- Directed by: Roy Andersson
- Written by: Roy Andersson
- Starring: Klas Gösta Olsson Anne Tubin Lennart Björklund
- Cinematography: István Borbás
- Edited by: Roy Andersson
- Production company: Swedish National Board of Health and Welfare
- Release date: 1987;
- Running time: 24 minutes
- Country: Sweden
- Language: Swedish

= Something Happened (film) =

Something Happened (Någonting har hänt) is a Swedish film directed by Roy Andersson. The film was conceived as an educational film about AIDS, but raised controversy and was withdrawn. The film claims that HIV was developed in American military laboratories, and that its well-established African origin is a cover-up conspiracy by the Americans. Today the film is regarded as a significant step in the development of the style seen in the director's later and more acclaimed films.

==Production==
In 1986, the Swedish National Board of Health and Welfare contracted Roy Andersson to write and direct an information film about AIDS to be shown in Swedish schools and to military conscripts. At the time, Andersson had not made a film since the financially unsuccessful Giliap from 1975, and had since then mainly worked with television commercials. Before the film was finished, however, the Board asked Andersson to abandon the project. The board had seen the finished parts and questioned Andersson's sources, and were also sceptical about the overall approach and tone of the film. Andersson continued to work on the project on his own and eventually finished it.

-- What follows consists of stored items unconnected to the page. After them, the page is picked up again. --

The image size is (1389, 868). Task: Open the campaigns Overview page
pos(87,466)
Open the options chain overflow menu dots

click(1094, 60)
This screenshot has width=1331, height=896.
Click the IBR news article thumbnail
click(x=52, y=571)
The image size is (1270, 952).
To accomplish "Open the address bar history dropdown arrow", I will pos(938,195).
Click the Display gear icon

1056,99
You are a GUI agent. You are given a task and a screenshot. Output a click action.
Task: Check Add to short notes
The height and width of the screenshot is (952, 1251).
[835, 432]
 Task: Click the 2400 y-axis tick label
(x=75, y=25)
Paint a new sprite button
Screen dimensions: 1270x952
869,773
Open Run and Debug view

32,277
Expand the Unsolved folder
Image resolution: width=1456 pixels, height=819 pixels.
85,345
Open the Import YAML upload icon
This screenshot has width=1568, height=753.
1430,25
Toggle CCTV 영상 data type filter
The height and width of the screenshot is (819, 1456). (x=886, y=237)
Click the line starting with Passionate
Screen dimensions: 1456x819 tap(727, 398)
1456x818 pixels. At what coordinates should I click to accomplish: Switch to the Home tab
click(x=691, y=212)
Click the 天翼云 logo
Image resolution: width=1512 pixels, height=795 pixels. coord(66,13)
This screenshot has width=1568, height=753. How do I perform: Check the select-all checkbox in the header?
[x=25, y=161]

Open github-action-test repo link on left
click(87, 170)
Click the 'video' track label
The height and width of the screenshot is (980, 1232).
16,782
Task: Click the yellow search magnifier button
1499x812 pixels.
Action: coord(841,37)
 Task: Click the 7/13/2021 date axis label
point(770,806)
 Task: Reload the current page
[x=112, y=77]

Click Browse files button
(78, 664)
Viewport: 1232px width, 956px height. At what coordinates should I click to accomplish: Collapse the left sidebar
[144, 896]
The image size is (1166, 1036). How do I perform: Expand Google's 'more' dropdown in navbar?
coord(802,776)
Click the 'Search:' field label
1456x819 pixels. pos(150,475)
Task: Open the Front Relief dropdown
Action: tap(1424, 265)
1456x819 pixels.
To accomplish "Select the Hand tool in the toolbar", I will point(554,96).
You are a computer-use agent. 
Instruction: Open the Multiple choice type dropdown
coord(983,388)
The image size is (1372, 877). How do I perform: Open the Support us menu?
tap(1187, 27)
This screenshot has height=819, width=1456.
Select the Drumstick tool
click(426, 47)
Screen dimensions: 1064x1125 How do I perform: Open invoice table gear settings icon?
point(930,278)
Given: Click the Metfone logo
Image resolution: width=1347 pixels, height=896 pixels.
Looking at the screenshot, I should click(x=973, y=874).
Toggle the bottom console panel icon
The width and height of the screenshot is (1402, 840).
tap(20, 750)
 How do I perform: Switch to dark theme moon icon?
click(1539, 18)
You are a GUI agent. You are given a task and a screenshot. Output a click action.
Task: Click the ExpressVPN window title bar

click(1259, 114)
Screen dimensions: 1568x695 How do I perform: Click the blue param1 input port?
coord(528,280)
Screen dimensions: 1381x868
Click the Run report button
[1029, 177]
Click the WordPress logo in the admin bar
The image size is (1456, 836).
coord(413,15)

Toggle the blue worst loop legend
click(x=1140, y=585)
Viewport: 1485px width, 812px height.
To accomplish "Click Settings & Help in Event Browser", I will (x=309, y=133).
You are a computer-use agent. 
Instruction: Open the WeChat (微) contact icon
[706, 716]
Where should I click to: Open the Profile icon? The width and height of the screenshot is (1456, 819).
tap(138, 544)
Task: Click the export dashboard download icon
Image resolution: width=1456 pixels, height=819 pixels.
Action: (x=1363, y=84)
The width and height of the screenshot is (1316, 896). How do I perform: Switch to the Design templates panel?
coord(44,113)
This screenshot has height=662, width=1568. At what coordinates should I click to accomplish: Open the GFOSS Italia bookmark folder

The film introduces what would become the director's signature style, with static camera and long takes featuring hand-picked amateur actors in grim make-up. The style had been hinted at in Giliap and was developed further in Andersson's commercials, later to be even more refined in the feature films Songs from the Second Floor and You, the Living.

==HIV origin theory==
In the film, Andersson strongly criticises the widespread theory of HIV's origin in Africa. Included are scenes featuring scientists promoting this theory in ways which make them appear as incompetent and racist, and the theory highly unlikely. Andersson instead suggests that the virus had its origin in American military laboratories, and that the African origin is a part of a conspiracy by the Americans. The theory the film supports was later revealed to be an invention by the East German security service Stasi, with the intention to discredit the western world.

==Release==
Following the positive reception of Andersson's 1991 short film World of Glory, Something Happened was in 1993 screened at a number of international film festivals, where it received several awards.